Fortunately, it’s easy to go on your merry way as the controls are seamless, the platforming feels smooth, if you fall down a hole it’s not due to feeling like there’s an imaginary hand pulling you back, but rather you misjudge the distance (yes, I did this many times). However, there is one gripe I have, and that’s attacking enemies, as you need to be relatively close in order to ensnare them with your ring, but on occasion, Klonoa would turn around instead of grabbing an enemy. Honestly, it was almost as though the titular character was trying to tell me ‘not today satan, not today’.
Mind you, that’s the only real complaint I have, as everything else feels fair, and normally, it’s not too taxing to grab hold of your new makeshift bowling ball, and the most important factor of the game – the platforming – is sound. If that suffered in any way, then we’d have problems.
So, I’ve talked a lot about the first game, and the second game is honestly much of the same, intricately designed platforming segments marinated with a fun story and characters that you can’t help but love. Furthermore, just like in Klonoa: Door to Phantomile, Klonoa: Lunatea’s Veil features some fun boss fights, all of which have something unique about them, which helps to avoid the gameplay becoming too repetitive.

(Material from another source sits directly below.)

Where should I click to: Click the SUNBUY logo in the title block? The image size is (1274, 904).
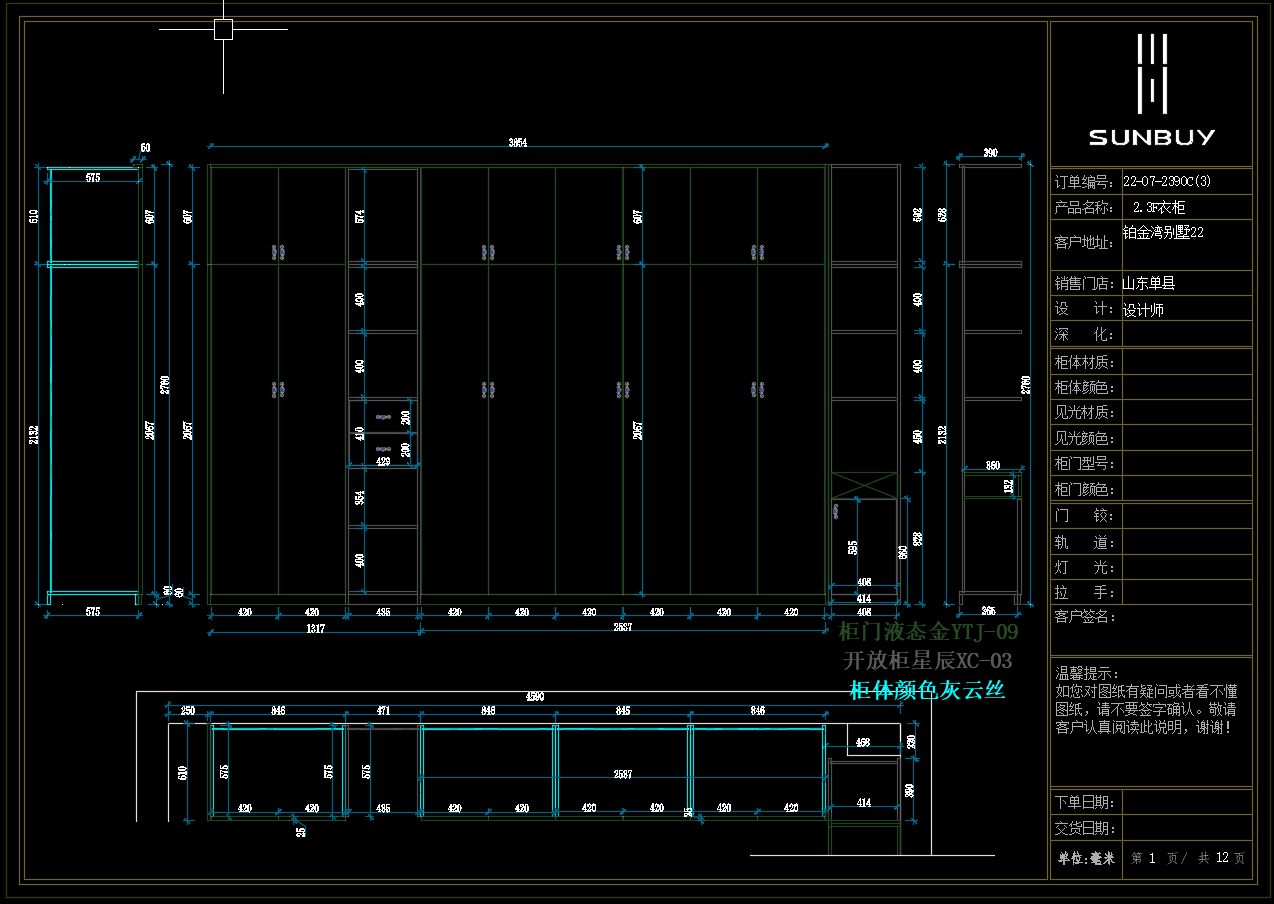tap(1151, 90)
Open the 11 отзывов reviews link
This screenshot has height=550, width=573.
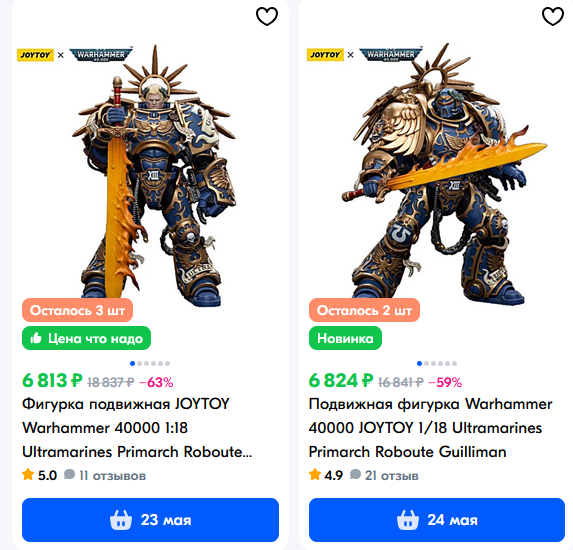point(105,475)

In fact, when you begin a boss fight in these games (on easy mode, at least), the game even tells you how to approach the fight, and this is a mechanic that I can appreciate, as there’s nothing more irritating than being stuck on a boss in a platformer with no clue how to rid yourself of their annoying existence.
When it comes to the performance aspect of Klonoa Phantasy Reverie on Switch, I’m unable to render any judgement on it at this point, due to the fact that my current copy is on PS5. However, as soon as I can, I’ll add my thoughts on the game’s performance on Nintendo’s console.
All in all, the Klonoa Phantasy Reverie Series is a splendid platformer, and it fills me with joy to know that many more people get to experience these beloved games. Who knows, perhaps this will lead to even more remasters. For now though, I encourage everyone to give this game a try, the joy it emites is infectious, the platforming segments rival that of Mario and Crash, while it also succeeds in reminding us that it stands alone, and that Klonoa has its own identity.